==== DATA PROVIDED ====

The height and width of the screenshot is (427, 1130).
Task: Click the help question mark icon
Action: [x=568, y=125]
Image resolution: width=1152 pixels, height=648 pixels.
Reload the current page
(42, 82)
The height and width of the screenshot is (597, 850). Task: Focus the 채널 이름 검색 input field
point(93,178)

====
==== DATA PROVIDED ====

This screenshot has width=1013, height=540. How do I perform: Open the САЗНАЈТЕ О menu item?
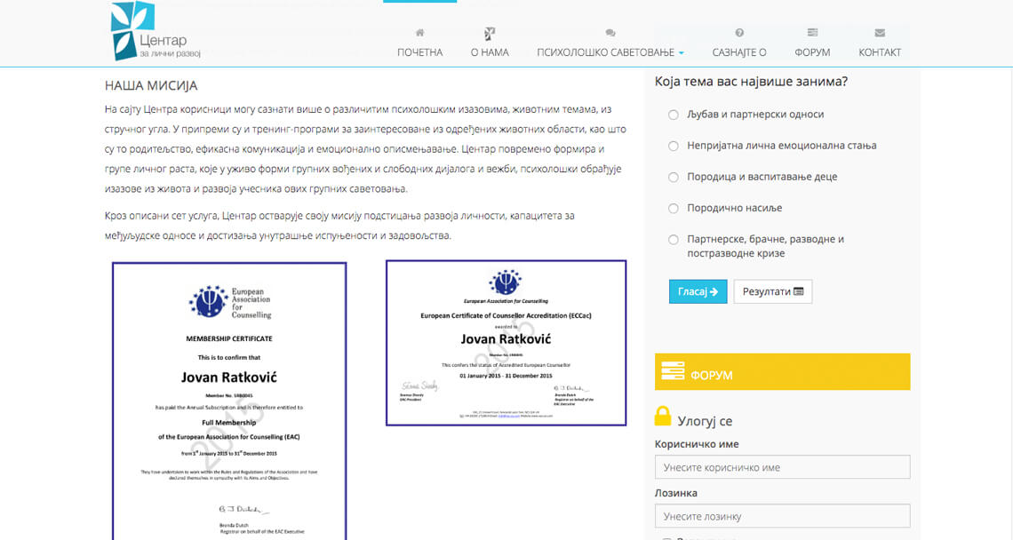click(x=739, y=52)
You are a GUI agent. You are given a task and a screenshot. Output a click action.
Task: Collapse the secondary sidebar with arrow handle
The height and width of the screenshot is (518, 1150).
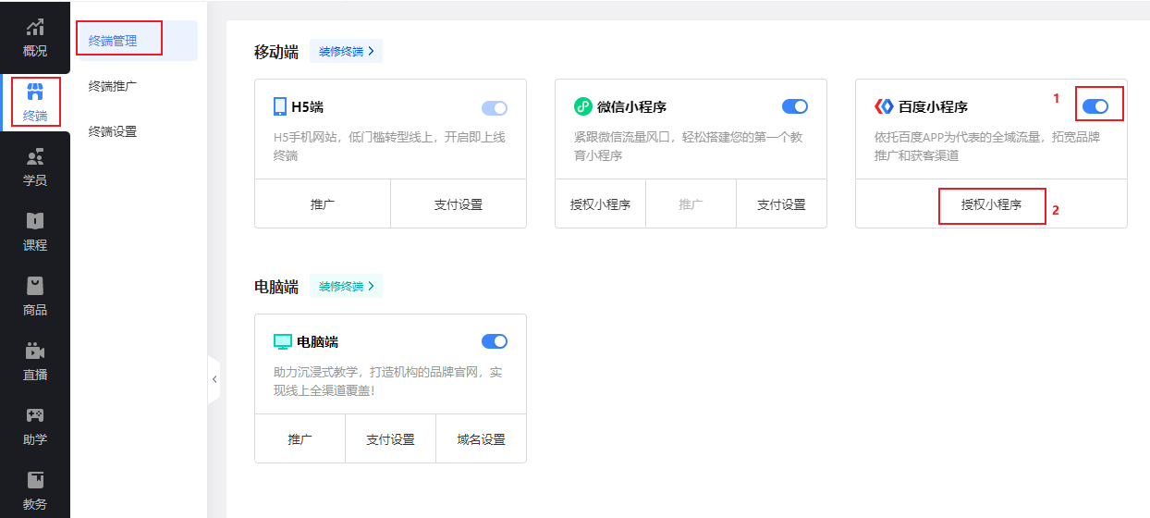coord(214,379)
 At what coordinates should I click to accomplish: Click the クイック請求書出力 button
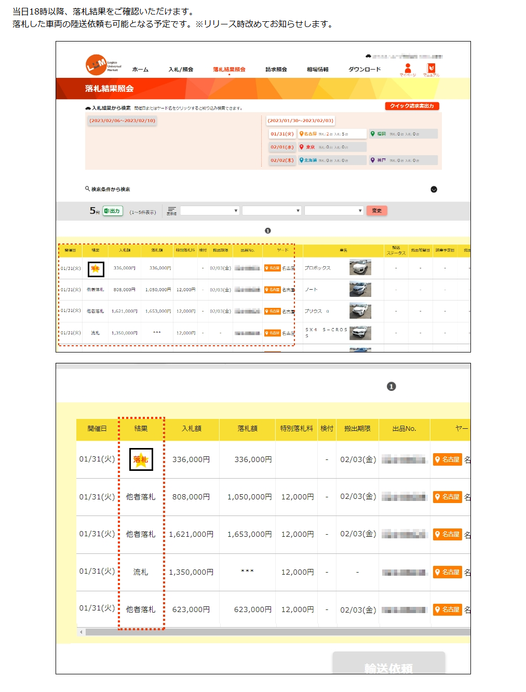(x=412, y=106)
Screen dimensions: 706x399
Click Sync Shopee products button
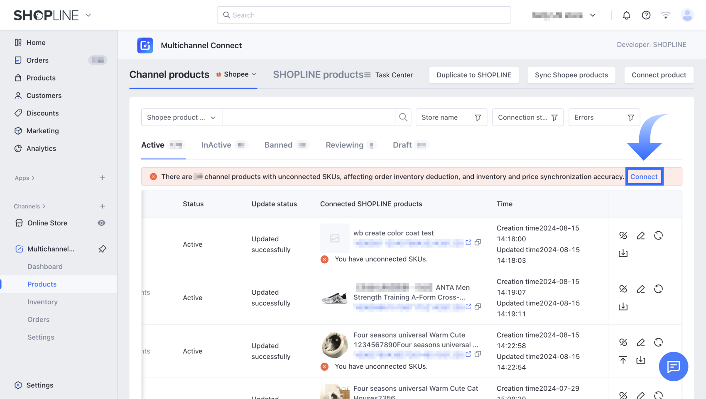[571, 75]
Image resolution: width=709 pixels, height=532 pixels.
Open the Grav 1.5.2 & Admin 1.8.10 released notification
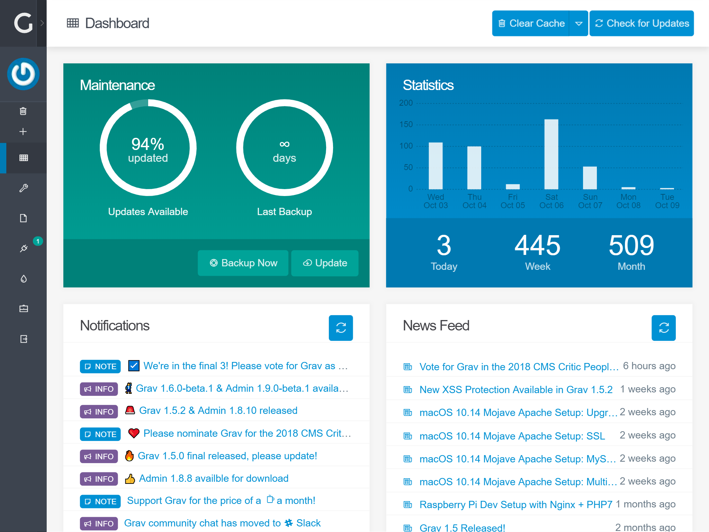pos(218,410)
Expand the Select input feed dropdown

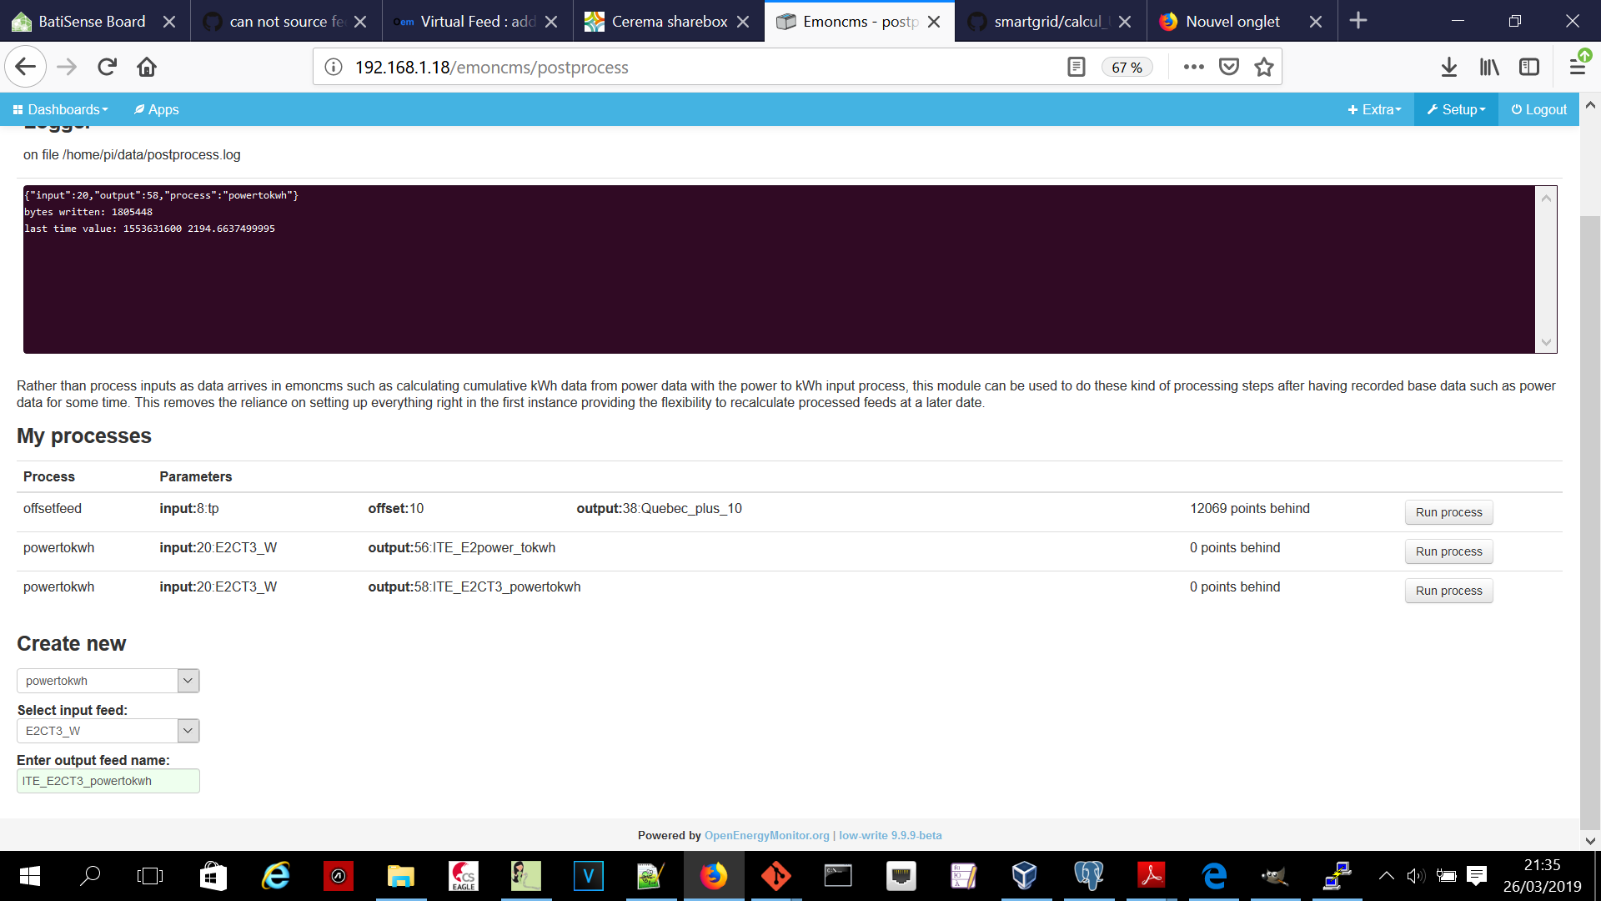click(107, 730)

====
==== DATA PROVIDED ====

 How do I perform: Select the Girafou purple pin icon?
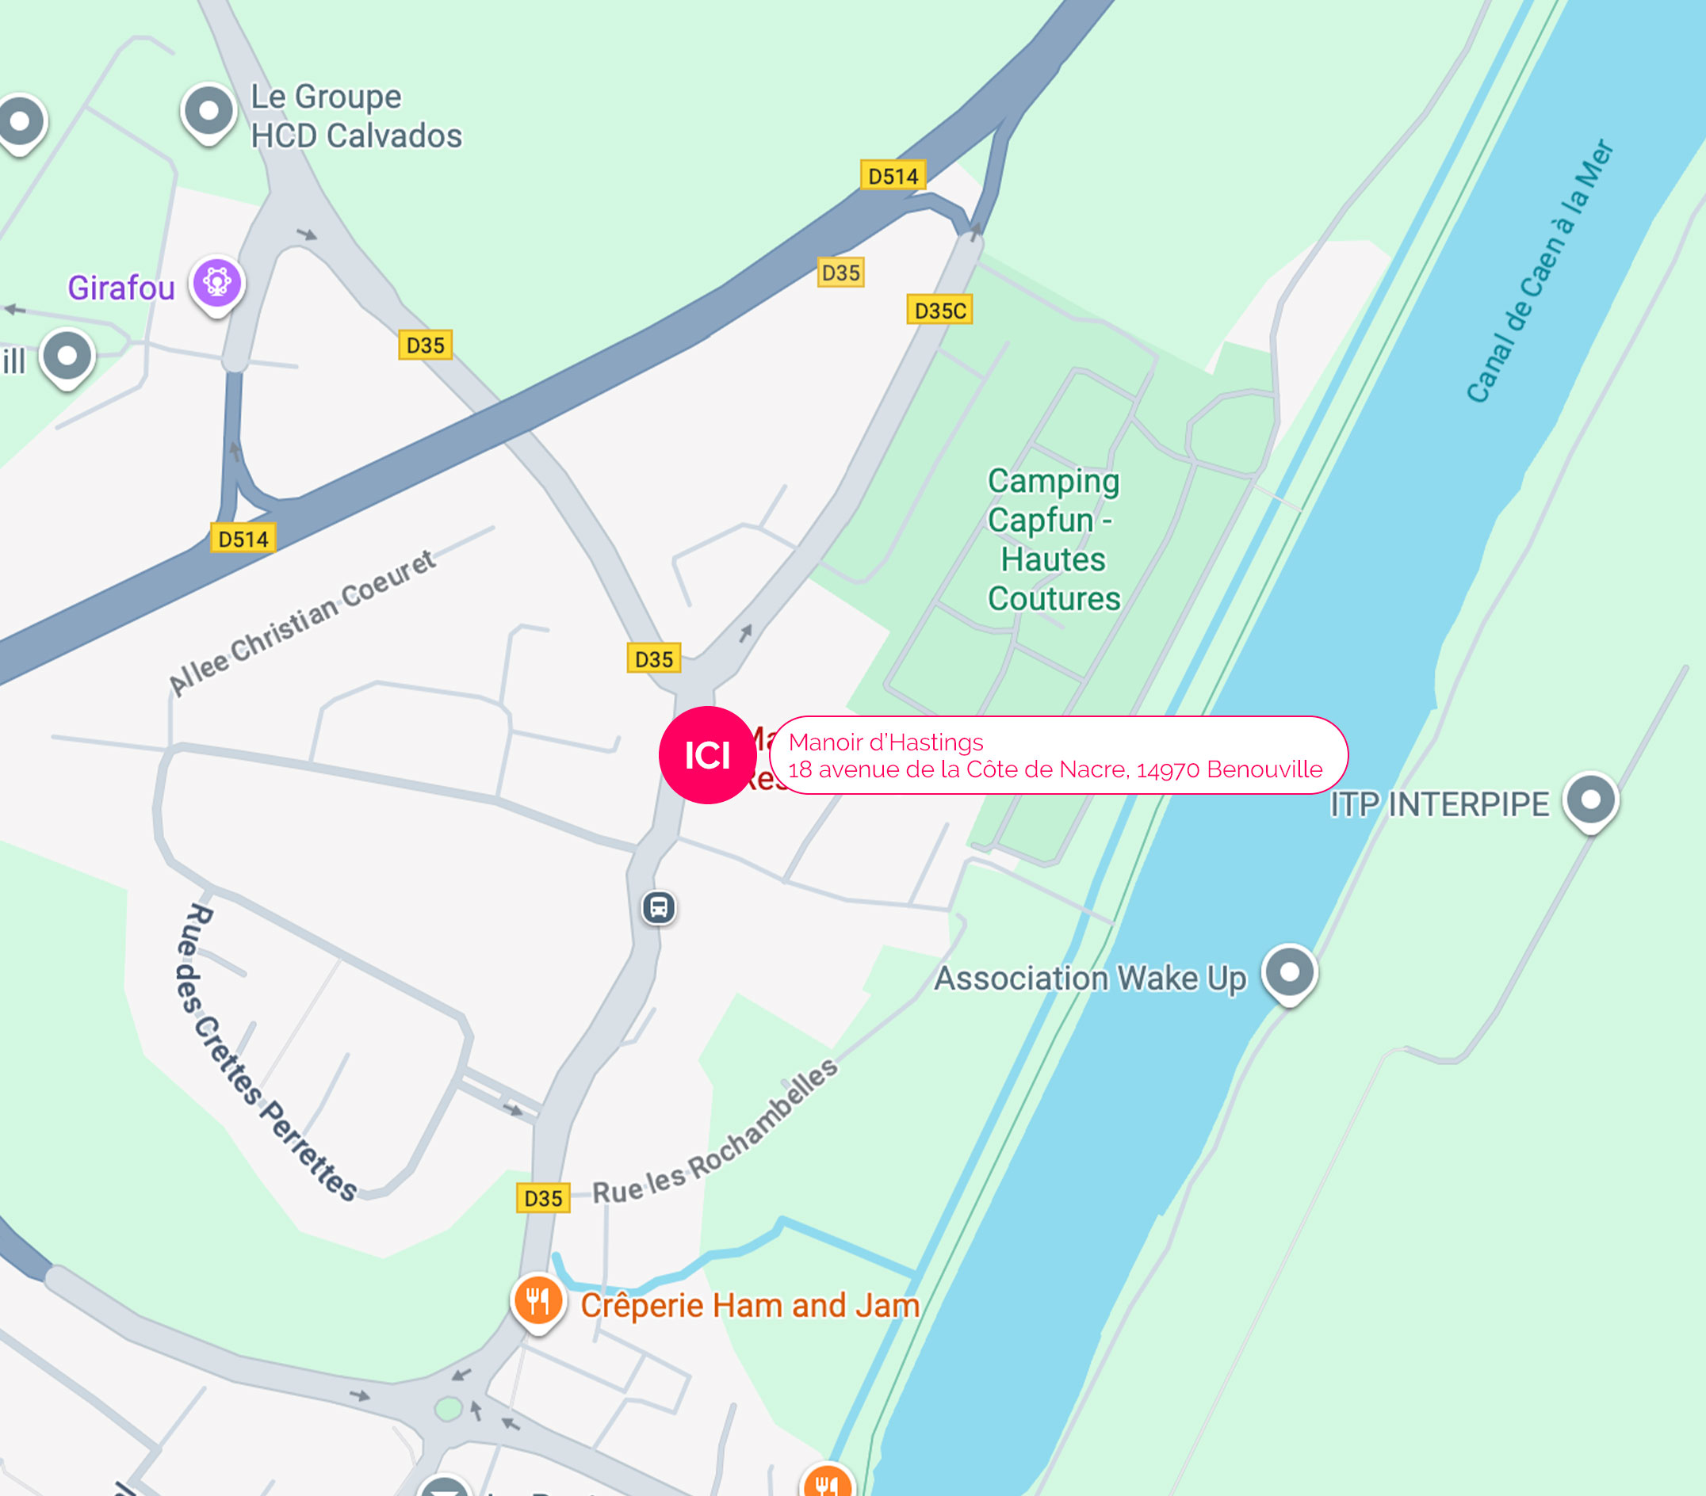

====

◆ GOAL:
Format the entries as a numbered list, starting with the line that contains "Screen dimensions: 706x399" and going on through the line that contains "click(107, 730)", skipping any blank lines. Leave the pictures out.

◆ CORRECT RESPONSE:
1. Screen dimensions: 706x399
2. Click Sync Shopee products button
3. [571, 75]
4. Image resolution: width=709 pixels, height=532 pixels.
5. Open the Grav 1.5.2 & Admin 1.8.10 released notification
6. pos(218,410)
7. Expand the Select input feed dropdown
8. click(107, 730)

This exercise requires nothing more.